▶ Excerpt to read
*** Block opens ***
Article published in ERJ's July/August 2018 issue
Tires will play a key role in eliminating road accidents and enhancing vehicle comfort, Conti’s Philipp Struck explained at the opening of this year’s conference.
In a keynote presentation at this year’s Future Tire Conference, held 30-31 May in Cologne, Germany, Philipp Struck, head of Continental’s tire line development EMEA OE, said tires of the future will play a greater role in integrated safety of cars, compared to their current role as a ‘component’.
Over time, Struck’s vision is that tires will become part of an ecosystem where cars communicate with their environment.
“This is necessary to meet the future demands [in autonomous vehicles], but is also a great business opportunity,” Struck added.
As part of this, Conti’s focus has been centred on ‘sense’, otherwise known as intelligent tires.
First steps of this process are already taken with devices such as tire pressure monitoring systems (TPMS).
But the ambition is to go beyond this point and enable tires to measure, for instance, load, slip and road conditions.
This, according to Struck, will create both a service to the user and data for other systems to use, hence contributing to the ecosystem.
In its vision, Conti can see a continuum of development of sensors into the future. TMPS sensors, which were solely for the purpose of pressure gauging, are now improved with automatic learning and can also transmit data to the user’s smart phone.
In the future, however, Conti expects the tire to be integrated into the whole vehicle system, and to be able to, for instance, recognise profile depth, and communicate it to other parts of the vehicle such as chassis solutions.
Sensors of the future, according to Struck, are likely to measure forces in different directions or depth of water on the road surface and feed this back to the driver or other systems of the car.
Extended mobility
In the field of ‘extended mobility’, Conti believes that tires will have other duties than just carrying the vehicle safely. They will contribute to comfort of the vehicle using silent tires or novel materials technologies.
And ultimately, Conti’s next-generation intelligent tires, ContiSense and ContiAdapt, are a culmination of the two fields of extended mobility and smart tires in one product.
Sensors in the tire can sense the condition of the road and change the footprint of the tire, with the press of a button, from traction mode, to efficient mode, to comfort mode and to wet mode.
“You can change the rim width, you can change the pressure of the tire, and this is not just a fancy prototype to make our CEO look good,” said Struck.
According to the Conti official, such tires are already fitted on regular vehicles which are used in Conti’s R&D campus.
“We believe this is the future and this is the area that has not been the focus of tire manufacturers before,” noted Struck.
Getting there, however, requires understanding vehicle systems and collaboration with suppliers of other vehicle systems, as well as “a lot of software”. And this is where Struck believes tire makers need to “become competent”.
*** Block closes ***
▶ Aim of the exercise
Print everything in the tire conference article from "This, according to" down to "as chassis solutions.", word for word.

▶ Given entries
*** Block opens ***
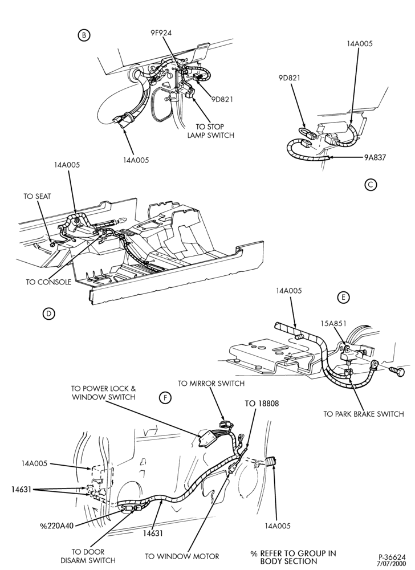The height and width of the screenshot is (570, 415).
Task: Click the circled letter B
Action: coord(84,35)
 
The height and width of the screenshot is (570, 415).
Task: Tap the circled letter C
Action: coord(371,185)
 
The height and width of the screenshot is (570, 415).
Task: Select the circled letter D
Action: coord(48,314)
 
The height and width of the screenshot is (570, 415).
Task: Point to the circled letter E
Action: coord(343,298)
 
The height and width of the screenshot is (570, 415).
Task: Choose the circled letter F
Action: coord(165,398)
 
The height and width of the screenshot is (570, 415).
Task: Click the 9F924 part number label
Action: coord(161,32)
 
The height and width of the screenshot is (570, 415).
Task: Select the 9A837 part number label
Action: coord(375,157)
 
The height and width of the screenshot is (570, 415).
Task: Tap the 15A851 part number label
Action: coord(333,323)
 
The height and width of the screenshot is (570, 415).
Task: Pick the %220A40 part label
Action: coord(57,526)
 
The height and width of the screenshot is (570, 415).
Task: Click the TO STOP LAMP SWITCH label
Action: coord(210,131)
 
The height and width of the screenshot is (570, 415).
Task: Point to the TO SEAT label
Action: coord(38,196)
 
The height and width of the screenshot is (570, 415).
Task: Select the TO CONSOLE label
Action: coord(48,282)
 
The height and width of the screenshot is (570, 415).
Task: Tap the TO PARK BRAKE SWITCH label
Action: coord(363,414)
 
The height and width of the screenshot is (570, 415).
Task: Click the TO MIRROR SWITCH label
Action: coord(211,383)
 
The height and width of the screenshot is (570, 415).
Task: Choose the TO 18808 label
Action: coord(262,404)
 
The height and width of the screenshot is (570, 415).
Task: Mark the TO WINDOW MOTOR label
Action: coord(182,556)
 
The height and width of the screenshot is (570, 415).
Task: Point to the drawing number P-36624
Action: coord(392,557)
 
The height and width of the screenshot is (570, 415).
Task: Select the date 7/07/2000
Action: coord(392,563)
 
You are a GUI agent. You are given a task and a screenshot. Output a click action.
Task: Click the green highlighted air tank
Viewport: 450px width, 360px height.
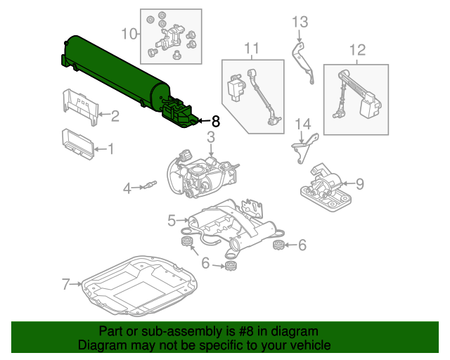[x=112, y=74]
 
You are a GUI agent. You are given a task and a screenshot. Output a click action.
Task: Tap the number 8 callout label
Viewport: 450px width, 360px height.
[x=215, y=122]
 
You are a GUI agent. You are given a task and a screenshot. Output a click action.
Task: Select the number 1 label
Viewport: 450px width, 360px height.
[x=110, y=148]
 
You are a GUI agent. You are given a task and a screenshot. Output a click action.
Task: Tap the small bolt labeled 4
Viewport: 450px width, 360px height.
[x=150, y=186]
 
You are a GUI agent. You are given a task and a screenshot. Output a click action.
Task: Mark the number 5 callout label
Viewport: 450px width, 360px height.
[x=171, y=221]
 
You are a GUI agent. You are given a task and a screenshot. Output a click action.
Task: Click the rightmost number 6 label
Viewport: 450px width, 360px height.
[x=302, y=245]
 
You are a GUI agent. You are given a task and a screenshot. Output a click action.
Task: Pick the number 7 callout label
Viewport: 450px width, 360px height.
[x=66, y=285]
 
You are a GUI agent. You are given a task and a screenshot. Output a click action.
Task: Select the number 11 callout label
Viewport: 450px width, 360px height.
[x=252, y=48]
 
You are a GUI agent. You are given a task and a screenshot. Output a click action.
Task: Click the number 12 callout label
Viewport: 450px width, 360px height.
[x=357, y=49]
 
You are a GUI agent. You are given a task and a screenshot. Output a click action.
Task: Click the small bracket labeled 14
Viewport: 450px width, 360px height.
[x=304, y=147]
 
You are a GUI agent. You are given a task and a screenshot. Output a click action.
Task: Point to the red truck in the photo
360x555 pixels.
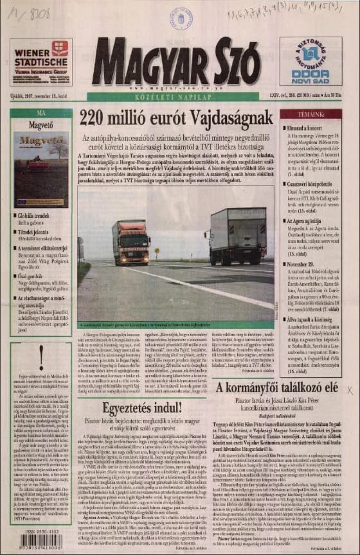131,242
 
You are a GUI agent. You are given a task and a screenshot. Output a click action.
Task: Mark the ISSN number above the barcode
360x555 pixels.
41,530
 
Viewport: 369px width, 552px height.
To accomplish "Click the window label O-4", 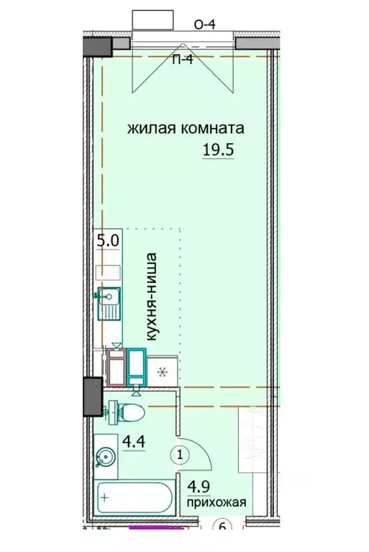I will coord(206,24).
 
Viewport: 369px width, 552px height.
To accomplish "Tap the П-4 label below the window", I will coord(181,60).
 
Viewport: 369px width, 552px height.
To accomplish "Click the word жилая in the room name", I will coord(150,130).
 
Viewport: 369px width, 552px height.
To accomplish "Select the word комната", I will coord(210,130).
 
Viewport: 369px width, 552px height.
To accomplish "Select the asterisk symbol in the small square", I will coord(163,373).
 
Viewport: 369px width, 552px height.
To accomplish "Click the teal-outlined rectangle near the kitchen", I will coord(137,366).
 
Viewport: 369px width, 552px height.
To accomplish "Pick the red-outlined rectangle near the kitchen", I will coord(117,367).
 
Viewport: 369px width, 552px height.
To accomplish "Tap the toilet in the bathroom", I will coord(129,412).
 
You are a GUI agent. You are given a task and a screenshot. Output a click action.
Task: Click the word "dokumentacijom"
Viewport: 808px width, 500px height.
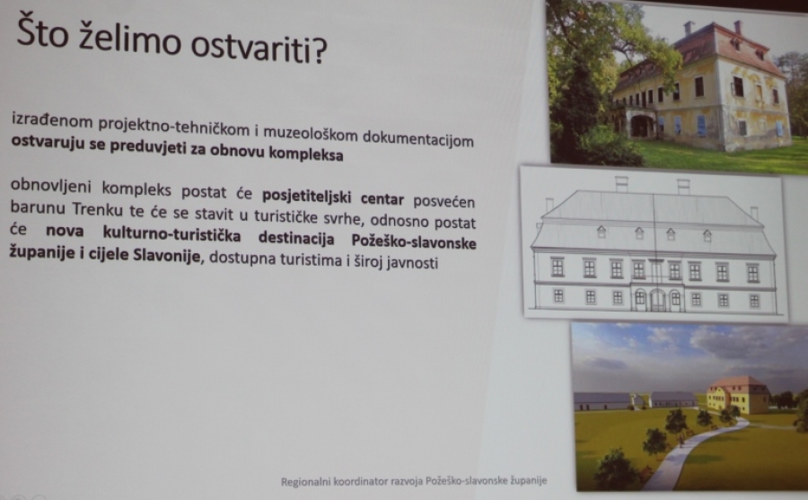point(417,138)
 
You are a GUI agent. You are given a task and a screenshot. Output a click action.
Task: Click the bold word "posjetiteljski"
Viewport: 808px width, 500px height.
point(307,197)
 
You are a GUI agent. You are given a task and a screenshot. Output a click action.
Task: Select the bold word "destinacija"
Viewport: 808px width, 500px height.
point(296,238)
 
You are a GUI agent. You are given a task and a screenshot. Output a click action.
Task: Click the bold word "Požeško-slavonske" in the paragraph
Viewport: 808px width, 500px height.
point(414,241)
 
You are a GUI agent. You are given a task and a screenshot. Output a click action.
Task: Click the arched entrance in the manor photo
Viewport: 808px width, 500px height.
point(640,126)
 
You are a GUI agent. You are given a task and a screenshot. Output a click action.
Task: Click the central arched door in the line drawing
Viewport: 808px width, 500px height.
point(657,301)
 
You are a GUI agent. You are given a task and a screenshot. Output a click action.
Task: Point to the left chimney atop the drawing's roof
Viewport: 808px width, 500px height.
point(621,184)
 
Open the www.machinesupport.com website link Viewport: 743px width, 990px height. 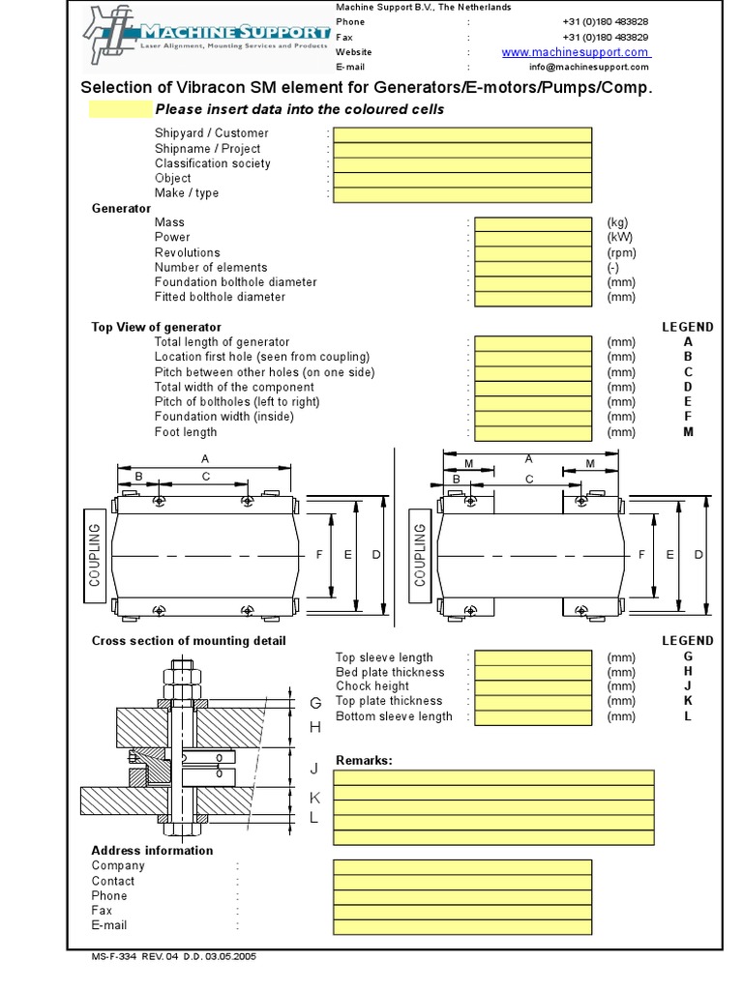point(576,52)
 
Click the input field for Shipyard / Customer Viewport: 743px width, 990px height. point(462,134)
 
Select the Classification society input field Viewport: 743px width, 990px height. point(462,164)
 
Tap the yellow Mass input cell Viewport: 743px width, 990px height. point(533,223)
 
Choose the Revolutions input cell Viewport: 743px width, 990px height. point(533,253)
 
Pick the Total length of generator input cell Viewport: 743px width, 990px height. point(533,343)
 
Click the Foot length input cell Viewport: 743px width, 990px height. point(533,432)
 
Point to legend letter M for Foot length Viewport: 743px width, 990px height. point(688,432)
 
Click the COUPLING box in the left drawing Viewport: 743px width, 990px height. point(95,554)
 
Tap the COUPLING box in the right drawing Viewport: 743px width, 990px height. point(420,554)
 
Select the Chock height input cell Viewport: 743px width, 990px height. point(533,687)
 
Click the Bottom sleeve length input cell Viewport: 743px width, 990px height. point(533,717)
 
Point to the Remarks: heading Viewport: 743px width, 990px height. point(364,760)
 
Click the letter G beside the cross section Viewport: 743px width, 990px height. point(314,703)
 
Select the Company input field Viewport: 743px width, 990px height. point(462,866)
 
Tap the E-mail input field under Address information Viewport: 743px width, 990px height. point(462,926)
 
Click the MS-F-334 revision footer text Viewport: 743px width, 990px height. point(174,956)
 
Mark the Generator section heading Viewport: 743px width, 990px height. point(121,208)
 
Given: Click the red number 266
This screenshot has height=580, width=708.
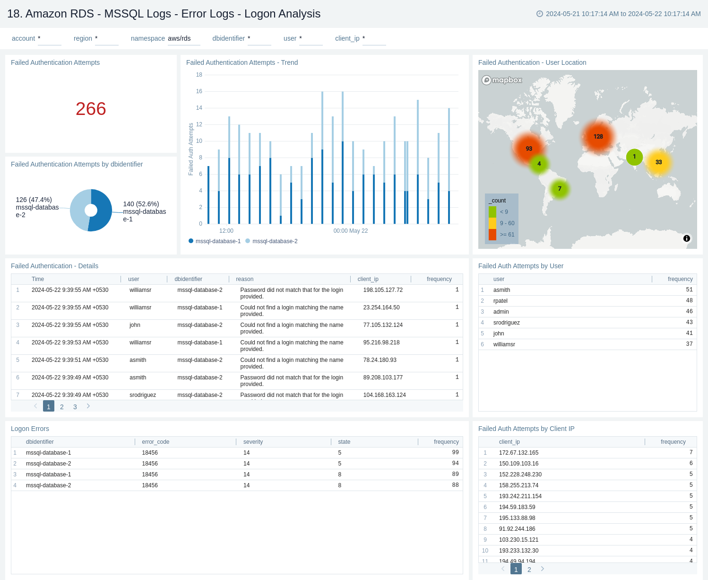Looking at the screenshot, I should tap(91, 109).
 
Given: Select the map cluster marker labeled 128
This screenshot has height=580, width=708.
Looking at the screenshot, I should tap(598, 137).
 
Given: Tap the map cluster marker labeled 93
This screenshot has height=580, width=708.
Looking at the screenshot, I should tap(528, 149).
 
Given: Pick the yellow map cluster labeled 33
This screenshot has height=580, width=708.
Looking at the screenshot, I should tap(658, 162).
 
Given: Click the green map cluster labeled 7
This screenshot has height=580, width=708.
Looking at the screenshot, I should tap(559, 189).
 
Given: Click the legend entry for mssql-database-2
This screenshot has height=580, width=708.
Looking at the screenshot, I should tap(275, 241).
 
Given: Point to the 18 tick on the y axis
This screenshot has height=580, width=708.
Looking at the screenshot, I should tap(199, 75).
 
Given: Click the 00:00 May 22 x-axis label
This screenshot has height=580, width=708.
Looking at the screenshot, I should tap(350, 231).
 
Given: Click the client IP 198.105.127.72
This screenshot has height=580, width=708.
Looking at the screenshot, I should tap(383, 290).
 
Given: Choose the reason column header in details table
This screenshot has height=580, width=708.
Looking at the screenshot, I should tap(245, 279).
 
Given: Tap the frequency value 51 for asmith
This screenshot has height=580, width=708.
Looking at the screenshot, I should tap(689, 290).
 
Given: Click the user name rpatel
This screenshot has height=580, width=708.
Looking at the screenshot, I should tap(500, 301).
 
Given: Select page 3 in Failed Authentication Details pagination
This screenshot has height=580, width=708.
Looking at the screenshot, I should tap(75, 407).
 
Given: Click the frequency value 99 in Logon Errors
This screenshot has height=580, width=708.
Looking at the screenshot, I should tap(455, 453).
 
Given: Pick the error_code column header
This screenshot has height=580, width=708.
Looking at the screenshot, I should tap(155, 442).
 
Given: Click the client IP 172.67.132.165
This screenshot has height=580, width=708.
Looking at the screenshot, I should tap(518, 453).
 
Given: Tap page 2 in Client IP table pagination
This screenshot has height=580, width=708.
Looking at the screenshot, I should tap(529, 570).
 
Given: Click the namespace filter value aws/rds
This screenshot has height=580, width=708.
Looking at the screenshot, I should tap(179, 38).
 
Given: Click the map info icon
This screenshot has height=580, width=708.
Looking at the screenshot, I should tap(686, 238).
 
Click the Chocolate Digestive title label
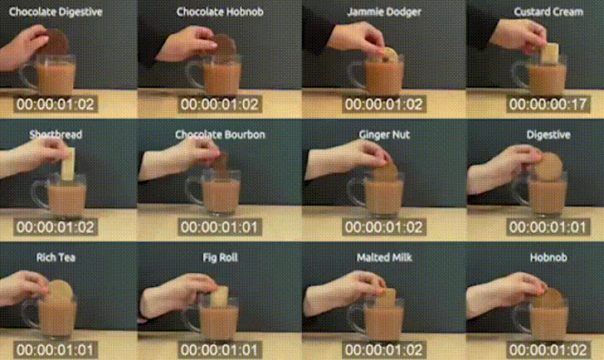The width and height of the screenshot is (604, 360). pyautogui.click(x=56, y=12)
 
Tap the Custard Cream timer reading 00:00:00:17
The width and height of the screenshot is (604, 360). pyautogui.click(x=548, y=104)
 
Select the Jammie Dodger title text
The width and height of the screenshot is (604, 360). pyautogui.click(x=384, y=12)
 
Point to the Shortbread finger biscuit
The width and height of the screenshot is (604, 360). pyautogui.click(x=68, y=163)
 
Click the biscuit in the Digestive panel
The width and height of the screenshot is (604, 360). pyautogui.click(x=549, y=167)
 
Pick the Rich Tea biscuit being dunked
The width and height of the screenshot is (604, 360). pyautogui.click(x=61, y=292)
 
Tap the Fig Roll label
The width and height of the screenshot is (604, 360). pyautogui.click(x=220, y=257)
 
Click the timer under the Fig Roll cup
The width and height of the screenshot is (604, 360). pyautogui.click(x=219, y=349)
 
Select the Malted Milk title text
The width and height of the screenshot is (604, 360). pyautogui.click(x=384, y=257)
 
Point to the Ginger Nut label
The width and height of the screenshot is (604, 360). pyautogui.click(x=384, y=134)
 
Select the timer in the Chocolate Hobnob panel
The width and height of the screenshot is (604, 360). pyautogui.click(x=219, y=104)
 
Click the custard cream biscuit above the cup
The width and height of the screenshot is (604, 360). pyautogui.click(x=550, y=52)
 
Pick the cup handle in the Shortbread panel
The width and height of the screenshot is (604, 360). pyautogui.click(x=40, y=193)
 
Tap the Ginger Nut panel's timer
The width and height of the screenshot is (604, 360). pyautogui.click(x=383, y=226)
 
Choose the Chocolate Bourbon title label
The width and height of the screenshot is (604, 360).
*** Block closes ***
▶ Expected output
This, according to Struck, will create both a service to the user and data for other systems to use, hence contributing to the ecosystem.
In its vision, Conti can see a continuum of development of sensors into the future. TMPS sensors, which were solely for the purpose of pressure gauging, are now improved with automatic learning and can also transmit data to the user’s smart phone.
In the future, however, Conti expects the tire to be integrated into the whole vehicle system, and to be able to, for instance, recognise profile depth, and communicate it to other parts of the vehicle such as chassis solutions.